I've seen the same basic model in 4x5, 5x7, and 8x10 although from what I've seen also the 5x7 seems the most common.

 

Mine is in 4x5 and came with a 7.5" f/4.5 Ilex Paragon in a No. 3 Acme Synchro Shutter. A 7.5" lens is on the longer end of normal in 4x5-it's been a nice portrait length lens for me. I THINK the lens is a Tessar design-it's perfectly fine especially when stopped down, but not jaw-dropping sharp.

 

The spring back on mine can be unlocked and rotated 90º. I find the focusing hood a bit annoying, and have considered cutting it off as I have trouble getting a loupe on the glass and there's no obvious way to remove it.

 

You are unlikely to find lens boards, but on the plus side they are a simple design and easy enough to make with a table saw and router. I scrounged up some hardware to mount a Pacemaker Graphic board on a board for this camera, but haven't actually made the board yet.

 

There's honestly not a lot to go wrong on these cameras.

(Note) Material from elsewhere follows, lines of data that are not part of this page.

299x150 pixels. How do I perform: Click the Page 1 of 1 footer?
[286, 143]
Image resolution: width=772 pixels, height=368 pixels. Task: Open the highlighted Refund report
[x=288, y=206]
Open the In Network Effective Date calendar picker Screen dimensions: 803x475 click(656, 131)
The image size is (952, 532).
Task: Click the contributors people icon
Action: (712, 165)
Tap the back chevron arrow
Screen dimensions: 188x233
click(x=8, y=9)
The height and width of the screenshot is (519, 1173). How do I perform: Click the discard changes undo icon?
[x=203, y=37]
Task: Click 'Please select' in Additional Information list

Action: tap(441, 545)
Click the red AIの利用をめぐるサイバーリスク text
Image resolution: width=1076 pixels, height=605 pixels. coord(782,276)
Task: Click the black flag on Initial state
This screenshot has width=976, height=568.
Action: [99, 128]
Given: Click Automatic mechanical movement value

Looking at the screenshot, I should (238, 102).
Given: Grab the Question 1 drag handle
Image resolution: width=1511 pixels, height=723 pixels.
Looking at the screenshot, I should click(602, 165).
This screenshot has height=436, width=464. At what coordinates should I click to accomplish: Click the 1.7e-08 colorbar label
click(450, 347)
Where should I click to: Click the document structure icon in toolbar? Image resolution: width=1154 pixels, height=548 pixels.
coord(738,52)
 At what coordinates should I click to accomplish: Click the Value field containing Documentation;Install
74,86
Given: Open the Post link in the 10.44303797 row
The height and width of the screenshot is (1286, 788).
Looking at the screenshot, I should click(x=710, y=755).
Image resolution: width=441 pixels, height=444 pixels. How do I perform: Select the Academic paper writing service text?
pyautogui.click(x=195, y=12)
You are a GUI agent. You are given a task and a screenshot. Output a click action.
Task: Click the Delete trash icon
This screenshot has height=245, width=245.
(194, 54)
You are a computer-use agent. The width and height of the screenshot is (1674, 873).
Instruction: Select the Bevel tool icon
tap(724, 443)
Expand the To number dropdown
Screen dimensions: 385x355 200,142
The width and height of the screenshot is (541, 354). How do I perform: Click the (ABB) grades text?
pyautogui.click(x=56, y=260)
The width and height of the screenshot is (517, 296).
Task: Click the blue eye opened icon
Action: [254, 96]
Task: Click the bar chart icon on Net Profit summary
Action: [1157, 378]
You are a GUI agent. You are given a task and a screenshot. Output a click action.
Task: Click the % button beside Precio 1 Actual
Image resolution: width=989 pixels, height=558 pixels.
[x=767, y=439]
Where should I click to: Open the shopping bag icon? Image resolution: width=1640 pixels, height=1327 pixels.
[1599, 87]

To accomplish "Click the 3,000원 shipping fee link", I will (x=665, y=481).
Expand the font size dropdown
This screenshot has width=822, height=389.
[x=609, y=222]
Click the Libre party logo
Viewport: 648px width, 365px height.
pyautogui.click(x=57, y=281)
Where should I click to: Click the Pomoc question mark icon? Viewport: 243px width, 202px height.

Check the bellows by turning off the lights in the room and popping a flash inside them. Any pinholes or such should be visible. It's a good idea to have the shutter serviced-I can't recommend anyone offhand, but it's easy enough to pull the board and drop it in the mail rather than trying to find someone locally.

 

Aside from that, these are basically just good affordable user-grade flatbed field cameras. They are a bit wobbly and can take some effort to get everything locked down just right, but can give results as good as any other camera. They do give a nice range of movements on both the front and back. Plus, they are lightweight and pack up fairly small for the type of camera they are.

 

I paid $200 for mine in 4x5, including the lens, from a local camera shop. Again, given that they're fairly common and not particularly collectible, I'd expect a 5x7 to be worth less given the cost and difficulty of shooting the format. I'd probably pay more for one in 8x10.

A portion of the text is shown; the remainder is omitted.